Dans cet article, Tithi Bhattacharya se propose d’historiciser et donner une compréhension d’ensemble à la progression des crimes sexistes dans le monde depuis la crise économique. Mettant à profit les intuitions et les hypothèses du féminisme marxiste, elle expose les liens complexes entre l’idéologie de la tradition, les difficultés d’accès au produit social et les stratégies du capital à l’ère du néolibéralisme.

Commençons par cette scène : un homme blanc nu poursuit, dans les couloirs d’un hôtel hors-de-prix situé à Manhattan, une femme noire sous-payée, demandeuse d’asile, dans le but de la forcer à avoir une relation sexuelle avec lui. L’homme, vous l’aurez compris, est alors le directeur du Fonds Monétaire International (FMI), et l’homme politique français, Dominique Strauss-Kahn.
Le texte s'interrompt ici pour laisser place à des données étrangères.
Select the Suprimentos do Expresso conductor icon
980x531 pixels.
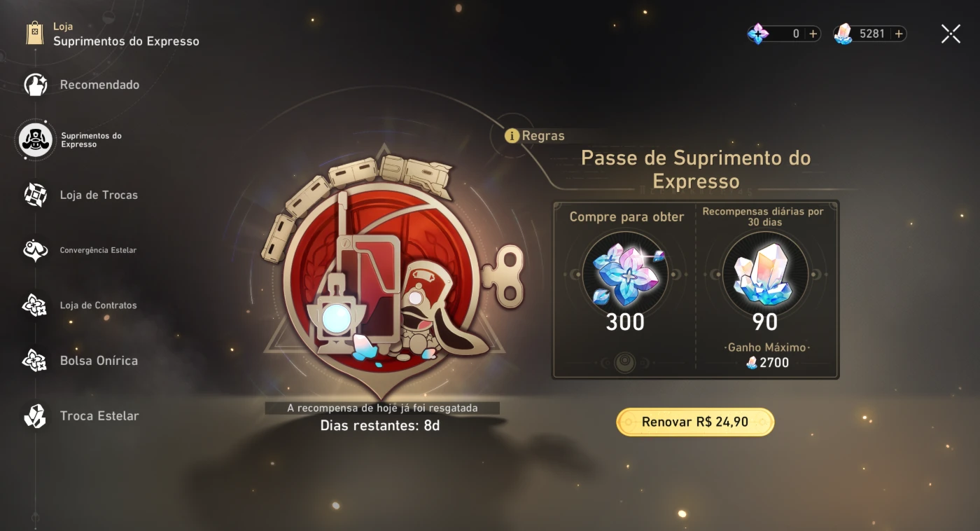pos(35,140)
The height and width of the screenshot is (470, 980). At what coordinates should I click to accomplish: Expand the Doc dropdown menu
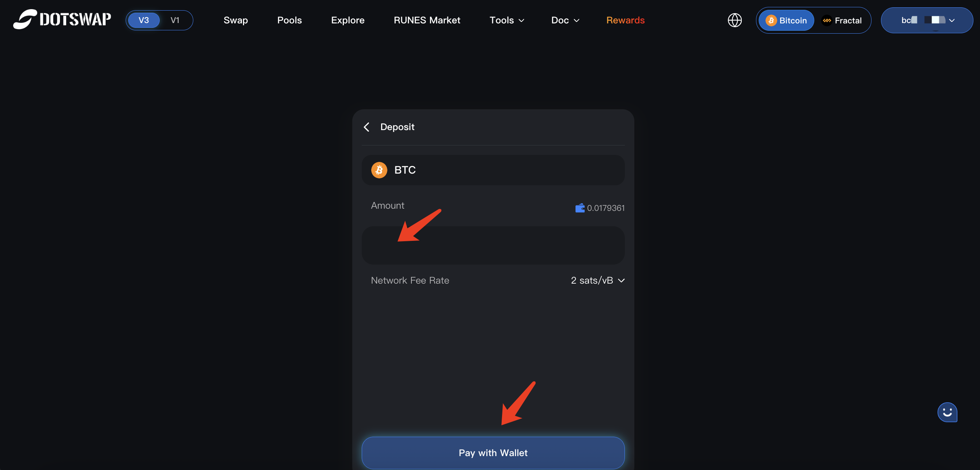565,20
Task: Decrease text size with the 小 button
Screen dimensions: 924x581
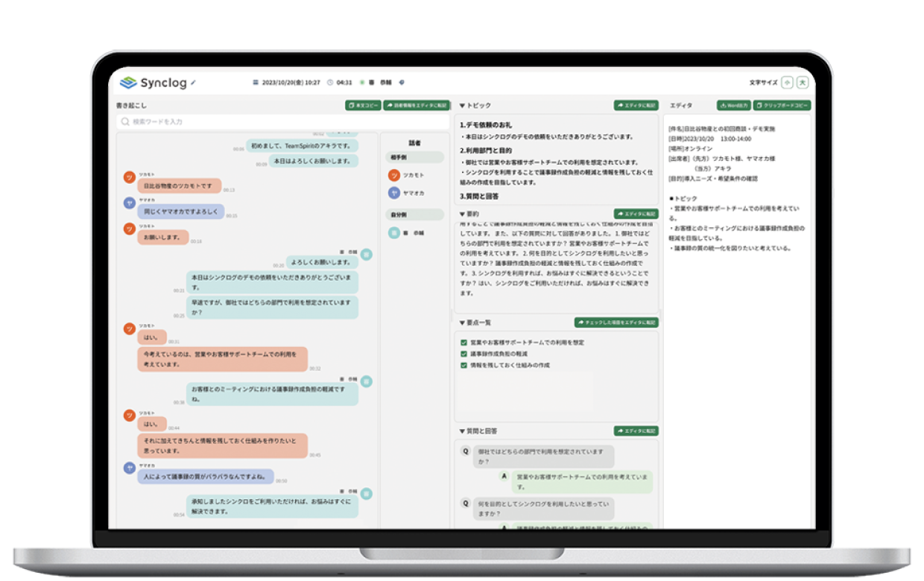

La femme, qui a alors 33 ans, est bien Nafissatou Diallo, femme de chambre de l’hôtel où résidait Strauss-Kahn, et qui cherche alors asile aux États-Unis loin de sa Guinée natale, une ancienne colonie française.

Bien que toutes les accusations de viol et d’agression qui pesaient sur cet ancien chef du FMI aient été abandonnées, il a eu à en payer ce qu’on peut considérer comme un prix fort – ceci incluant, parmi bien d’autres choses, sa démission et un dédommagement financier conséquent versé à Mme Diallo. Justice a-t-elle été alors rendue ? La réponse à cette question devrait préoccuper tout•e révolutionnaire marxiste en cela qu’une véritable cartographie de la dépossession se dessine entre ces deux figures, et c’est bien le but de cet article que de la tracer [1].

Cette scène devrait constituer un symbole de notre temps. Elle est iconique en cela qu’elle fige cet instant où la distinction entre l’individu•e et le soci(ét)al s’évapore, et où les individu•e•s – l’homme blanc nu aisé et la femme noire sous-payée – apparaissent comme les parfaites allégories du soci(ét)al.

Nul besoin de le dire, la puissance représentative de l’image de Strauss-Kahn agressant Diallo sous-tend le pouvoir actuel qu’exercent des institutions financières telles que le FMI sur des pays du Sud tels que la Guinée. (...)

Dans des pays comme celui dont Nafissatou Diallo a émigré, la Guinée, ce processus a pris la forme de programmes d’ajustement structurel, imposés par le FMI et la Banque mondiale, où la dette est pour ces pays « comme un fusil posé sur la tempe [2] ». (...)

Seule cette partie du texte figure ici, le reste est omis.